Take every line from the entries below that includes the word "will" and copy it.

# # # # # # #

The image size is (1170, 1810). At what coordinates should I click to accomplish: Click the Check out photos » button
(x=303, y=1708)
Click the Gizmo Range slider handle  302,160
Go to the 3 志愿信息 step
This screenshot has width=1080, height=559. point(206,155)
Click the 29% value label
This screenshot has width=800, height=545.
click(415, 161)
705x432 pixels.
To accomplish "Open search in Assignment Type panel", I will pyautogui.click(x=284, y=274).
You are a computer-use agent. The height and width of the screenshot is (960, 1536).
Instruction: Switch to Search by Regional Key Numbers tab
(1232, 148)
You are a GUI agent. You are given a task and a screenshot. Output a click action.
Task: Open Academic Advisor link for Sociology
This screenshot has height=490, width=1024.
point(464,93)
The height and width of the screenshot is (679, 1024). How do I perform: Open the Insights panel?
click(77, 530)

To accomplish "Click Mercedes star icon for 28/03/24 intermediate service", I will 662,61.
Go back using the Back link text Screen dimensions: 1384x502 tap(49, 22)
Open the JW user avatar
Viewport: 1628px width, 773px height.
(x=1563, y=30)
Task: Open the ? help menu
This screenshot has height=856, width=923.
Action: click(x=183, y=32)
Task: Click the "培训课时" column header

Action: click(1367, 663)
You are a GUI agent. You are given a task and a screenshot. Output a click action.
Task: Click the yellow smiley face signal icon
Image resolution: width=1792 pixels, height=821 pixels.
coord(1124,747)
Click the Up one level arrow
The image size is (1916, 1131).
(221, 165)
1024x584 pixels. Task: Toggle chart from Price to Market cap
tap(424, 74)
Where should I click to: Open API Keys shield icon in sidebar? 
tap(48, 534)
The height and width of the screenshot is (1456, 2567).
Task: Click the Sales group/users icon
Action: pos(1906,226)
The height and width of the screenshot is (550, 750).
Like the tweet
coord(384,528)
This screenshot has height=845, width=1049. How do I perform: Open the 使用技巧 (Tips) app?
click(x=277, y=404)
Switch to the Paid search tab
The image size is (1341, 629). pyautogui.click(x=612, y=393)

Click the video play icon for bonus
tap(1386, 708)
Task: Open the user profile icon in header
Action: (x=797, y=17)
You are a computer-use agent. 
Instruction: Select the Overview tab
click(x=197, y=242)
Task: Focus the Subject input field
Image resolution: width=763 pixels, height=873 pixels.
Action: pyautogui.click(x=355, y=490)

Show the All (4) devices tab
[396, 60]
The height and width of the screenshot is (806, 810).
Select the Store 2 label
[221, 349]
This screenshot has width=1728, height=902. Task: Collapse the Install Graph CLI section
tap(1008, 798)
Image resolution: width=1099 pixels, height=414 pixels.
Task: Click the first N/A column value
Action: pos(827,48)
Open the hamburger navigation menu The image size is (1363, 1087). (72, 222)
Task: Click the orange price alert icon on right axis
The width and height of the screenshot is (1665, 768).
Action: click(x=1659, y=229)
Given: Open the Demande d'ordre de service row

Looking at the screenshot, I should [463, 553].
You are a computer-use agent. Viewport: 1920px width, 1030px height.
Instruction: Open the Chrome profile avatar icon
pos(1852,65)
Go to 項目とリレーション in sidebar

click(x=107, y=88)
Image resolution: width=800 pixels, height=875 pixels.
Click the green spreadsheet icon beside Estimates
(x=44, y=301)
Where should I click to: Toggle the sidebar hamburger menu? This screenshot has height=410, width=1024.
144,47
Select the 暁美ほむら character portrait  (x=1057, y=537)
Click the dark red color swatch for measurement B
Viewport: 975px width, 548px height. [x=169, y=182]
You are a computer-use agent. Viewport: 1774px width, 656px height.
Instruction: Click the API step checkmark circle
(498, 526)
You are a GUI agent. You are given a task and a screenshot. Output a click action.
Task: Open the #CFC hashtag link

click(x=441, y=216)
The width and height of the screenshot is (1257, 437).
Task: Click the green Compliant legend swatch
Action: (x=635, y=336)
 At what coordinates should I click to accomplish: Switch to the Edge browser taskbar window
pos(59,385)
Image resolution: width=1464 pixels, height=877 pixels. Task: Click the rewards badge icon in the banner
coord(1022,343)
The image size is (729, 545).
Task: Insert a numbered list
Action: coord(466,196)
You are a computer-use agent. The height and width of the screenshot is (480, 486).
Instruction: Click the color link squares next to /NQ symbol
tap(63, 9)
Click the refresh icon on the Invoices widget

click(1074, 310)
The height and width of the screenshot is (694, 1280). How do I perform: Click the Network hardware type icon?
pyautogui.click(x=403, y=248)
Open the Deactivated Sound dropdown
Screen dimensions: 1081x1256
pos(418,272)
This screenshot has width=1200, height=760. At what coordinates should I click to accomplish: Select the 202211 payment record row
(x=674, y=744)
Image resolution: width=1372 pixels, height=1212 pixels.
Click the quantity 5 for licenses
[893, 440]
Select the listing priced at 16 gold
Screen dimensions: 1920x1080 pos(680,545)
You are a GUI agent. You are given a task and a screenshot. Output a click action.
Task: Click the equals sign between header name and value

# # # # # # #

Task output:
To accomplish "Open search in Assignment Type panel", I will pyautogui.click(x=284, y=274).
To accomplish "Click Mercedes star icon for 28/03/24 intermediate service", I will 662,61.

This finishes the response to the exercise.